Presentation preparation
  • Provide documentation on how to start up Sensu manually, and provide well documented code in Puppet if clarification is needed.
  • Presentation (ppt?, oral?, whiteboard outline?, project map?)

Monday, October 27, 2014

The Puppet Journey

Puppet implementation

Implementing puppet started out as something that I believed would go fairly smooth. However, there were several hiccups along the road that caused me some headaches, most of which were due to my own error and the environment I was working in. Now I think I have got it all fairly buttoned down and have got a basic 3 machine Sensu environment setup that includes a Sensu server, RabbitMQ server, and Redis server (managed with Sentinel). The next step will be to expand this infrastructure to include 3 Sensu server, 2 RabbitMQ servers, and 3 Redis servers (with Sentinel).
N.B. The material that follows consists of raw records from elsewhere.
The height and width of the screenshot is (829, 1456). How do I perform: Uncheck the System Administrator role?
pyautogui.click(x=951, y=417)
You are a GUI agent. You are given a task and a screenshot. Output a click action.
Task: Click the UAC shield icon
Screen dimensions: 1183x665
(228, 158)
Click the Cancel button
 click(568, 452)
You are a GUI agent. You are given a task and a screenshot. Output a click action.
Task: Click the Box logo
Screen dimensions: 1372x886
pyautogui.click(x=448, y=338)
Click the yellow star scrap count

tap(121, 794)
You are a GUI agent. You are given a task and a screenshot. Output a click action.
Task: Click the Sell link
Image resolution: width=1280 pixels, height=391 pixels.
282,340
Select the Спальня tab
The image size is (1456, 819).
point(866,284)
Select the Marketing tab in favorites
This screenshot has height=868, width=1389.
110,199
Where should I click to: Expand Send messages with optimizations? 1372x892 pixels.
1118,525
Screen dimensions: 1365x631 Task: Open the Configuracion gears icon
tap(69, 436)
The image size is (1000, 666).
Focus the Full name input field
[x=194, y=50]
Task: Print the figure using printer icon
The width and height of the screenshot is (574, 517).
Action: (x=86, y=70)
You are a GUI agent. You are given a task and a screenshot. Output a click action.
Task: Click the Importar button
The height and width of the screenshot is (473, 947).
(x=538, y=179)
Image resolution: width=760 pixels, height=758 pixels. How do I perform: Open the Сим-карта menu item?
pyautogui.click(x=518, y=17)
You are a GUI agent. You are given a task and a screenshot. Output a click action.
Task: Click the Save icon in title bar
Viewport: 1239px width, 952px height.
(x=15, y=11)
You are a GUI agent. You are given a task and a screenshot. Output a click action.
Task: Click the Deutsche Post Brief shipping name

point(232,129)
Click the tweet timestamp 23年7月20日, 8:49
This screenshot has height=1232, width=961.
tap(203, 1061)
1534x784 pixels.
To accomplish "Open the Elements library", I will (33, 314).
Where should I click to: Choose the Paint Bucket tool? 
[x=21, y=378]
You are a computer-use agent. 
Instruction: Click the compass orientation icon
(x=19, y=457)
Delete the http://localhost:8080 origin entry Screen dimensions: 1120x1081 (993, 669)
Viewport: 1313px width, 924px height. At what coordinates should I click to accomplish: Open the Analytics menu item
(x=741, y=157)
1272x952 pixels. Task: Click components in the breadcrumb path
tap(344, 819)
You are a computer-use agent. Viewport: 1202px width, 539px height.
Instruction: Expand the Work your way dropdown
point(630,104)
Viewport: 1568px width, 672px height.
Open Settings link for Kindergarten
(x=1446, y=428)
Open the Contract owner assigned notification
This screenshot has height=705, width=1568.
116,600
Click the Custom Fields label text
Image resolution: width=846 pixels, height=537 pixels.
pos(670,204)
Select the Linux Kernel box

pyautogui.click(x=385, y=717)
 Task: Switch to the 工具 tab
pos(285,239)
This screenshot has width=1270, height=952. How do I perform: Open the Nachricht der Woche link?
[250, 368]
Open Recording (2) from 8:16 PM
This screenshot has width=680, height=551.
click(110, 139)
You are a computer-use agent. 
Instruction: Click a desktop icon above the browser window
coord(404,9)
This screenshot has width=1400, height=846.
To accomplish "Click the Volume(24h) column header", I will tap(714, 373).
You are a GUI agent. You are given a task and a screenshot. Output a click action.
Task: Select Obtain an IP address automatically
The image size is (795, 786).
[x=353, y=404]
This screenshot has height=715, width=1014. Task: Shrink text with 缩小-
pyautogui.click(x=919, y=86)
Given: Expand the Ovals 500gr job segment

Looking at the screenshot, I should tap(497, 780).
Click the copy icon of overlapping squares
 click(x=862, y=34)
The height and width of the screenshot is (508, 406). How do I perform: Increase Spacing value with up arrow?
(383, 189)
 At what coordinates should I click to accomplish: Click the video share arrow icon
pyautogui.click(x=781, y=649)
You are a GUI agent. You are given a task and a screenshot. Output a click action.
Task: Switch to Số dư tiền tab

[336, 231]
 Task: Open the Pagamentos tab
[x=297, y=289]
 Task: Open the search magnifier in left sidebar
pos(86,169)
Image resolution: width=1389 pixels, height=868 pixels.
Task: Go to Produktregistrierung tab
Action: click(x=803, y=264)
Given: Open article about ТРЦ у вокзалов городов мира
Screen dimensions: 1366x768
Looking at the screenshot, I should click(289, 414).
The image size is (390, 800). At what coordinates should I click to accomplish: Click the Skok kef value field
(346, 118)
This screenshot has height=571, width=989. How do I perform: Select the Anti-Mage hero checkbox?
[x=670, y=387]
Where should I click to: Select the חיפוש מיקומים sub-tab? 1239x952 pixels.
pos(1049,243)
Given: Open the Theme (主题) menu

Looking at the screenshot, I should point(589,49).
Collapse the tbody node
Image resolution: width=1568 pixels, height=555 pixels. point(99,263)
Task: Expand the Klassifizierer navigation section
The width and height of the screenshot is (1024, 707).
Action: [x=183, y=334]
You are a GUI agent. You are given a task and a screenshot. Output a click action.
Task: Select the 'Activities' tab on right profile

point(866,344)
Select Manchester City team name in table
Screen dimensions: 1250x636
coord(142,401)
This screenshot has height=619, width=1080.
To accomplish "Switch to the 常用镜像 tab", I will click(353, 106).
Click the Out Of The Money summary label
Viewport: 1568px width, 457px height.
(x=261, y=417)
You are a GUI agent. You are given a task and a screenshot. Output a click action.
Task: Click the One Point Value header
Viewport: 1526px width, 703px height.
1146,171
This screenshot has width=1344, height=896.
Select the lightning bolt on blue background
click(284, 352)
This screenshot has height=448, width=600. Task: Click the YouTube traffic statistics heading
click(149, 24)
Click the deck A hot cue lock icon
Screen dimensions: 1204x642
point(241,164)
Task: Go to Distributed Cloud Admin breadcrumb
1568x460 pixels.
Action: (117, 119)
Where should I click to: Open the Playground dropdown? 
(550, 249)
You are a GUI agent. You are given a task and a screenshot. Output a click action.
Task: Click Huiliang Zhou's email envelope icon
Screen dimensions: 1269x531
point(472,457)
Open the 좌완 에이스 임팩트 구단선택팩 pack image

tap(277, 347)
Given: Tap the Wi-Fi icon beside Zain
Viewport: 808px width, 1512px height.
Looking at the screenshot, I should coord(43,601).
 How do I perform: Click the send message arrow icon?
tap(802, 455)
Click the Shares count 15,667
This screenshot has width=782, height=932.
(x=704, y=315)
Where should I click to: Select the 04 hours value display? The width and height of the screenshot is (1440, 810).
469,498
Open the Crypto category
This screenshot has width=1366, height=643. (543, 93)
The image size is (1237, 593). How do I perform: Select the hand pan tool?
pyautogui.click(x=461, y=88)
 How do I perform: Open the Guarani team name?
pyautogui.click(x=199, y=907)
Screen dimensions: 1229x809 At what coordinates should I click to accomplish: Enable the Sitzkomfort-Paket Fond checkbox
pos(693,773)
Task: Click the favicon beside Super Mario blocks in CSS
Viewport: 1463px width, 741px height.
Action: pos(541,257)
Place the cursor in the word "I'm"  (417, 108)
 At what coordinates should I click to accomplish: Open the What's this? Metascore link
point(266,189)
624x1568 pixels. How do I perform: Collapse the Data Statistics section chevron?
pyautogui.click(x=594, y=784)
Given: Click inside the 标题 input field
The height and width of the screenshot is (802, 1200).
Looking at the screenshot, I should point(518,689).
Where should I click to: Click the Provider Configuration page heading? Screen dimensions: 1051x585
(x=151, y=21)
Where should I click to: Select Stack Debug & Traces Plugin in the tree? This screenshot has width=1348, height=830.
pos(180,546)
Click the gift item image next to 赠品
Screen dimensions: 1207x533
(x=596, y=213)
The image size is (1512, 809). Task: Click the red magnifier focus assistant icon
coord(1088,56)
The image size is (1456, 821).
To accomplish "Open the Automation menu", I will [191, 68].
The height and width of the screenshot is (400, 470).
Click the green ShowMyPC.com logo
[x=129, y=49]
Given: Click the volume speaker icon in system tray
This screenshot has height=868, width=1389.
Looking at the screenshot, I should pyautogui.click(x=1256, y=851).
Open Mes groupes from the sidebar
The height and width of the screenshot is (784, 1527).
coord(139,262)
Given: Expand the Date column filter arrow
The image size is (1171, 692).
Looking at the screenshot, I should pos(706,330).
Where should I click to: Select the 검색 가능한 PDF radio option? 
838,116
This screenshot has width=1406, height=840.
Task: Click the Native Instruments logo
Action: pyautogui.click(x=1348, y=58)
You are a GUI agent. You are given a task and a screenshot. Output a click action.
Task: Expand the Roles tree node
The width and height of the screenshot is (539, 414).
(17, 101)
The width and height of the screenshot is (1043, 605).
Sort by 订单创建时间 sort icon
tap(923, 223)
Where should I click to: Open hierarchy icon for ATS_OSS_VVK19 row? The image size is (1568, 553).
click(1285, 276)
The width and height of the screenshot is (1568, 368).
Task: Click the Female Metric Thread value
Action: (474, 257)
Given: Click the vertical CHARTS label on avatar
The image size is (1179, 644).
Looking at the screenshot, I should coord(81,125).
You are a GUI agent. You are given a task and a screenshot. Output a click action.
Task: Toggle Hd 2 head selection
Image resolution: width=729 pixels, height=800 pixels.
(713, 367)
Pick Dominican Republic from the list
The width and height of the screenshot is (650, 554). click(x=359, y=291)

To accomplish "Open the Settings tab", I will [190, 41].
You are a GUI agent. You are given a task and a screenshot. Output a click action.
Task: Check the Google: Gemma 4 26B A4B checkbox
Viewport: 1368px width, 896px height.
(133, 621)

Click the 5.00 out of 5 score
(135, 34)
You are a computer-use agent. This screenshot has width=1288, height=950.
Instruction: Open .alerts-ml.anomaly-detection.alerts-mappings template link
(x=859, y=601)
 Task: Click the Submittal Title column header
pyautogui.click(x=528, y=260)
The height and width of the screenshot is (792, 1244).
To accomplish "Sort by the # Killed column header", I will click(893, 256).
This 8 machine environment will become the dev environment and will initially serve as a testing platform to get a feel for the ease of use of Sensu and possibly integrate Sensu with Consul later on. Also getting the 8 vm environment up and running (correctly) will mark the next milestone in my project.

Friday, October 3, 2014

Puppet and Sensu

Moving Forward: Implementing Puppet

For the most part I have a fairly decent handle on how Sensu works in terms of how events are routed and managed and different ways to implement checks and handlers. I've decided to move forward with my project and start implementing the Puppet module that is provided by Sensu on Github. This will mean creating Sensu profiles for both the server and client, as well as profiles to manage RabbitMQ and Redis. On a side note after listening in on the Sensu presentation at PuppetConf I've decided to use Redis Sentinel, which will provide clustering management for Redis and failover procedures in the event the Redis master goes down.